I sat in a small country cafe recently, enjoying coffee and conversation with another Oklahoman, this one a farmer rather than a philosopher (though he might qualify, at that) and we discussed much the same thing that Will Rogers lamented more than 70 years ago.

We agreed that farmers, for all their efforts, all their resources of soil, water and experience, reap few benefits from their enviable position of the most productive food and fiber producers in history.

We also agreed that the government has done much more to subsidize consumers over the years than it has to prop up farmers.

I've talked to dozens of farmers in the past quarter century who would prefer to have government out of their business. They get fed up with regulations, restrictions and promises that never seem to bear fruit. They tire of the bureaucracy that seldom has answers to their problems and rarely provides the services they need, when they need them.

And programs that accomplish little of what they were designed to address become obstacles to profit instead of avenues of help.

Fact is, government needs to be involved in agriculture. It's in the country's best interest for someone to take an active role in assuring that consumers continue to enjoy the fruits of this country's abundant natural resources.

Assuring self-sufficiency in our food supply is just as important a part of national security as maintaining a strong military. As a one-time student of history, I learned that no nation can ever be truly free if it can be held hostage for food. We can't ever abdicate our food production to foreign nations.
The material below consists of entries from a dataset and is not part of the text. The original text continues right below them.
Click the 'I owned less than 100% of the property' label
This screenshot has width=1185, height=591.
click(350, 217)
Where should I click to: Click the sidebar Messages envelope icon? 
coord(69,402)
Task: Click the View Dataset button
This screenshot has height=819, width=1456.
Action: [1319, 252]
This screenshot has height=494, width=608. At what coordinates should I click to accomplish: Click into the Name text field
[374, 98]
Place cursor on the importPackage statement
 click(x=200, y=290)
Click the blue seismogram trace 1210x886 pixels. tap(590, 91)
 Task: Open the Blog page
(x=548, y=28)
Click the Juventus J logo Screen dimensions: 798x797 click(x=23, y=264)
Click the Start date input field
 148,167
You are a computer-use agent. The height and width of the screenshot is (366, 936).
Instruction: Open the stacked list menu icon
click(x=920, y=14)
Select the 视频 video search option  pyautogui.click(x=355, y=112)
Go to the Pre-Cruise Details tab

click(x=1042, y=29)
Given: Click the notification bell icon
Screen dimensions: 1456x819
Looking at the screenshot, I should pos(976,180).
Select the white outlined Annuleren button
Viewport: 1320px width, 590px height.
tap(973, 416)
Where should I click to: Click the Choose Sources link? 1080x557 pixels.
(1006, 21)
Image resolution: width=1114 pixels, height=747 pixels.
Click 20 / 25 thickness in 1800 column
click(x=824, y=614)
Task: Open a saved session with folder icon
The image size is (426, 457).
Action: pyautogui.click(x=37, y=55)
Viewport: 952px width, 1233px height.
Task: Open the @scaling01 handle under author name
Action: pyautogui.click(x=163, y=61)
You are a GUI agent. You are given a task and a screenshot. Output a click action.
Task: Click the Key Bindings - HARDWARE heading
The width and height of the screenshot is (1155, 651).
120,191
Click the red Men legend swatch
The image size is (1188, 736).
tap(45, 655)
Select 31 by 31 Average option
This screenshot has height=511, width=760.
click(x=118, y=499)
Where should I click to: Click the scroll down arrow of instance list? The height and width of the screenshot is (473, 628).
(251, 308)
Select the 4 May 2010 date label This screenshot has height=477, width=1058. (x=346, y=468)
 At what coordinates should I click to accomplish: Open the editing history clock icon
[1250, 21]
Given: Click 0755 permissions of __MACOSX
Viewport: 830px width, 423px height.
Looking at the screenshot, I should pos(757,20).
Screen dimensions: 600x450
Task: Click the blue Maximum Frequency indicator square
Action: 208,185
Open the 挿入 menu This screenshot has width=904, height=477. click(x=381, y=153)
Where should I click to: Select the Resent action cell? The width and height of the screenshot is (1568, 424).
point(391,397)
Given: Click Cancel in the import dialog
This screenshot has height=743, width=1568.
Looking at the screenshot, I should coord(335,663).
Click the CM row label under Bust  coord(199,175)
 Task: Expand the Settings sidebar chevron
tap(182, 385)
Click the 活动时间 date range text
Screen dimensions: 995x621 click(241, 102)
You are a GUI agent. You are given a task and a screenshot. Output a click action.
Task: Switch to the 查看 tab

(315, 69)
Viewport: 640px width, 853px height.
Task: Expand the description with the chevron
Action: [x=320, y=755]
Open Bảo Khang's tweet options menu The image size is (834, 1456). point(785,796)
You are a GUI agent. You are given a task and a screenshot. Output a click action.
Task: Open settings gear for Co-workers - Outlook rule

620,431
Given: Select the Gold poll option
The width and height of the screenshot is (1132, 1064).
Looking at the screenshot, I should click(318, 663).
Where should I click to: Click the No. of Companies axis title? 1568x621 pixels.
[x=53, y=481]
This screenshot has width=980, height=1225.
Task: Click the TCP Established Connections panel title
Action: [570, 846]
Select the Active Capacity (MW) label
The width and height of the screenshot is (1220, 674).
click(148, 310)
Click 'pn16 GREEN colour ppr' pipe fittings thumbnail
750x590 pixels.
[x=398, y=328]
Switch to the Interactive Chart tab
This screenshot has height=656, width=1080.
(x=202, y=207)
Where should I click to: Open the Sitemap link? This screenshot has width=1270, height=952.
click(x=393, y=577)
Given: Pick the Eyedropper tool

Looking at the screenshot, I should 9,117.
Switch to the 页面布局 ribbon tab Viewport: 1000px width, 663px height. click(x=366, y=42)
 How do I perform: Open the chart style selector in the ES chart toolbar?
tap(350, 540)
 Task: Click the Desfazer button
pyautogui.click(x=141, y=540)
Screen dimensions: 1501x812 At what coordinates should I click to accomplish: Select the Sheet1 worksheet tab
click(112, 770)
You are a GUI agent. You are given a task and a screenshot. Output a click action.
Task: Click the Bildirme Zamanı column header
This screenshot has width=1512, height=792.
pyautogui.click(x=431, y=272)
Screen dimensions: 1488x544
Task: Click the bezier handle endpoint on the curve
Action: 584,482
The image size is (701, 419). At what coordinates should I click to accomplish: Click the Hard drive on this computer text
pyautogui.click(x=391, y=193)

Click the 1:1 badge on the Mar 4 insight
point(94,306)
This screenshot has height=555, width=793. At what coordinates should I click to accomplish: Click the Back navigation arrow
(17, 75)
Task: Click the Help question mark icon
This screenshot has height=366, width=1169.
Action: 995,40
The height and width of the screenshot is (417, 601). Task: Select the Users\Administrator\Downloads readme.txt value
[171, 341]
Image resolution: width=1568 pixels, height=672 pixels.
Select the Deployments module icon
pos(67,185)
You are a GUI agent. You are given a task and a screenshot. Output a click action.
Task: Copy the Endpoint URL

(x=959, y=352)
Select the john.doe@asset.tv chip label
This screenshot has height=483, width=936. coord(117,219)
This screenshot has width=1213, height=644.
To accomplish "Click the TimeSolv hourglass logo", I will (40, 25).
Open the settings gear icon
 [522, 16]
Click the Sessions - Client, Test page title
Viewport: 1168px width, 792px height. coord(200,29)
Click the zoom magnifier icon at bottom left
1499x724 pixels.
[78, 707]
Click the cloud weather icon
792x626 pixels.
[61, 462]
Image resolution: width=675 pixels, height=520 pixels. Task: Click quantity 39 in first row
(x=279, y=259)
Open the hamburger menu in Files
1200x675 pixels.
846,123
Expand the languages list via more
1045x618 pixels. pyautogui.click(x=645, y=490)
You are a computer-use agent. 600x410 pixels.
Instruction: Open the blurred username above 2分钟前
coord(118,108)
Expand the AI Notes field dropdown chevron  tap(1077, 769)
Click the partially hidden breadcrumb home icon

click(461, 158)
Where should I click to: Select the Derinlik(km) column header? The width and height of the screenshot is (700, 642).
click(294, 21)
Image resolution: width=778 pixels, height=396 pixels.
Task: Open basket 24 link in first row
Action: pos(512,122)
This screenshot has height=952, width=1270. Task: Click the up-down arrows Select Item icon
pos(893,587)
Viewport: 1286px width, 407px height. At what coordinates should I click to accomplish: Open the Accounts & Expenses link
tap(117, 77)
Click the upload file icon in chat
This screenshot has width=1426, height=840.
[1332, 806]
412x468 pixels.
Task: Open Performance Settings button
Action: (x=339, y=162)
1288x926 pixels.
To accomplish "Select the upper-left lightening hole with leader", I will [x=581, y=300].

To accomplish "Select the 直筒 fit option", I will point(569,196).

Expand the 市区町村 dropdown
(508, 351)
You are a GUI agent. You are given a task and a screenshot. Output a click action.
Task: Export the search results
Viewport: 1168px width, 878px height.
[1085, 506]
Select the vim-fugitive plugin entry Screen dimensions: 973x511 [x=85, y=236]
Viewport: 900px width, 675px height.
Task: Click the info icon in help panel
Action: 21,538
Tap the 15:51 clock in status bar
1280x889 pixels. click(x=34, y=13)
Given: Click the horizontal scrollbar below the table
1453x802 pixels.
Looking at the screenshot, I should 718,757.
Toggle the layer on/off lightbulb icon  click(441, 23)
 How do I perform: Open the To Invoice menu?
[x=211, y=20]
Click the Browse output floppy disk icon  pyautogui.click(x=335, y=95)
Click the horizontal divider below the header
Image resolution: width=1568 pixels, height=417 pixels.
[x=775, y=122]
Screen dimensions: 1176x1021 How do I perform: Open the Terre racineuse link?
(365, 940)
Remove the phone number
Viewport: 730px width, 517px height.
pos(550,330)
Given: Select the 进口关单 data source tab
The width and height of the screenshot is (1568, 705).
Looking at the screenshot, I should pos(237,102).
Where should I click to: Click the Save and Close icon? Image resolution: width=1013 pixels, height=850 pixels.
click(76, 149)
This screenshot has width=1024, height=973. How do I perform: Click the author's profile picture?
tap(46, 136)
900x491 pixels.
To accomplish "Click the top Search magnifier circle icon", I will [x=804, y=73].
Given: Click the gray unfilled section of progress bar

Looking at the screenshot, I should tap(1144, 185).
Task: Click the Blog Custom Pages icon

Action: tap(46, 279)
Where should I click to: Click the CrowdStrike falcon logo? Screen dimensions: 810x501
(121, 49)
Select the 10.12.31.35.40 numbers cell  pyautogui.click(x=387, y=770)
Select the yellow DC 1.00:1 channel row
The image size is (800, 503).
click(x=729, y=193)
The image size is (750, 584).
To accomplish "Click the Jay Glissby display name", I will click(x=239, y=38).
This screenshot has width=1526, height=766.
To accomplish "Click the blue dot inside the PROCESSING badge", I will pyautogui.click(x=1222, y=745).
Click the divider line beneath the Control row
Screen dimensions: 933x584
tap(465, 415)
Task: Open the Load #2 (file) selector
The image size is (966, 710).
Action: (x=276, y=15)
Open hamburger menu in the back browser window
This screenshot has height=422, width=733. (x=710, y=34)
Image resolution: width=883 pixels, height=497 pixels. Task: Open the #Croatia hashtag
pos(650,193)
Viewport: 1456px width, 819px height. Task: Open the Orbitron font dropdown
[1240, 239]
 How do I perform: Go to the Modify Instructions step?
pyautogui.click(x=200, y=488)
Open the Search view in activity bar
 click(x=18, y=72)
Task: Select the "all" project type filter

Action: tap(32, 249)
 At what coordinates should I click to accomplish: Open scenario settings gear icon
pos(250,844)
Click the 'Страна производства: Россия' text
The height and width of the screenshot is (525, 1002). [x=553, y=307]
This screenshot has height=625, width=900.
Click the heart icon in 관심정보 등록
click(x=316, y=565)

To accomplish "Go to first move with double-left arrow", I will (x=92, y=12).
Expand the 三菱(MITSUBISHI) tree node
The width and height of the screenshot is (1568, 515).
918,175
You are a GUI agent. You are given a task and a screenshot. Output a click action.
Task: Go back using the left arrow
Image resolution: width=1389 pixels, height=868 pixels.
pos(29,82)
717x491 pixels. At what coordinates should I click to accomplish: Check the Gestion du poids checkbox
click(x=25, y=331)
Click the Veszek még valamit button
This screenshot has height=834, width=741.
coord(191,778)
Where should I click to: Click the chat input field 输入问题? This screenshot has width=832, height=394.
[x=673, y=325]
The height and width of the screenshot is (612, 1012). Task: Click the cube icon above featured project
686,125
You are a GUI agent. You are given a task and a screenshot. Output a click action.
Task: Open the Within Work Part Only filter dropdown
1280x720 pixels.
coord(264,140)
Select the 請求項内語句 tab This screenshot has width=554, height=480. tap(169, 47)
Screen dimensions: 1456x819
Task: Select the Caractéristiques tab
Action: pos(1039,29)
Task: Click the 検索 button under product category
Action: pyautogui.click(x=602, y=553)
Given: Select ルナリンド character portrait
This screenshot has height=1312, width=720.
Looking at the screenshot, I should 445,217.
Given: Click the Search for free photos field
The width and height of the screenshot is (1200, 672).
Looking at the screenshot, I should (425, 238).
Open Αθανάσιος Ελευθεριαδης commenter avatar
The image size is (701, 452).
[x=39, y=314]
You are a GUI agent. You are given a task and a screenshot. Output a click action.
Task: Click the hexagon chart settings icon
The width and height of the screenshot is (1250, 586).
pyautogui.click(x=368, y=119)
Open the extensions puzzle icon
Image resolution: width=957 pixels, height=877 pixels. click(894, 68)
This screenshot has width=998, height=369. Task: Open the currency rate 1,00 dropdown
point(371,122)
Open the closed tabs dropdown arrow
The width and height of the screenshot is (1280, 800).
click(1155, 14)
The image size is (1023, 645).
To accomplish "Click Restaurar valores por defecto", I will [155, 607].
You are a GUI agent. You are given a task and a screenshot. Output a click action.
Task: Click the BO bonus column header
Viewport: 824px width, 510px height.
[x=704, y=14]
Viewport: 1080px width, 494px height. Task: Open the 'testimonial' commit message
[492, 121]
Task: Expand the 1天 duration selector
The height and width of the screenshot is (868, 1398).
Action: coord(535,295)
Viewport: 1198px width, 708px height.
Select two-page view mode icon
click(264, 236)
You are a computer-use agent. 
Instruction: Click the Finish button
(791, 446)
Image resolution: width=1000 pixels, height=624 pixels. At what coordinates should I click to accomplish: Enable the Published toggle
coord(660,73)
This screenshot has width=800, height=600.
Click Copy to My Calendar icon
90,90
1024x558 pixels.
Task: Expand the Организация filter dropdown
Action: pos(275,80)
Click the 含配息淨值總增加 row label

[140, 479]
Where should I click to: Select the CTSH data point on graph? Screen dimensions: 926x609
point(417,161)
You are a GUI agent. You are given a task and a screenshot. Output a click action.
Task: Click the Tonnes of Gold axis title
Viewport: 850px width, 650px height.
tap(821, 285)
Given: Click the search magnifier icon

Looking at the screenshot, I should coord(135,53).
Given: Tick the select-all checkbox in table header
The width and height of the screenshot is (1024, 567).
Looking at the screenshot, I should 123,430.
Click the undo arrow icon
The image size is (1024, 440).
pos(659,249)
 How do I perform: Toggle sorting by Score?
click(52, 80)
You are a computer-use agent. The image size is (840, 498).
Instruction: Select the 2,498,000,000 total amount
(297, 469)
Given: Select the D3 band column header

I'm not experienced enough, wise enough or political enough to figure out just what kind of program is best for modern agriculture. We've tried acreage controls, and, for the most part abandoned them. Conservation Reserve Programs help in some cases hurt in others. Subsidies cause all manner of alarms from farmers, consumers and politicians.

I am astute enough, or naive enough, however, to believe that answers exist. We have incredibly intelligent people in this country who are more than capable of figuring out how to make agricultural policy work for the good of consumers and farmers.

It may take, at some point, a strong dose of reality to move legislators off the status quo to begin looking for real, not political solutions.

Will Rogers had another interesting comment on farm programs that rings true decades later.

"Just read the Farm Bill. It's a political version of Einstein's last theory. If a farmer could understand it, why, he certainly would know more than to farm - he would be a professor at Harvard."

Farm policy ought to be simpler than it is.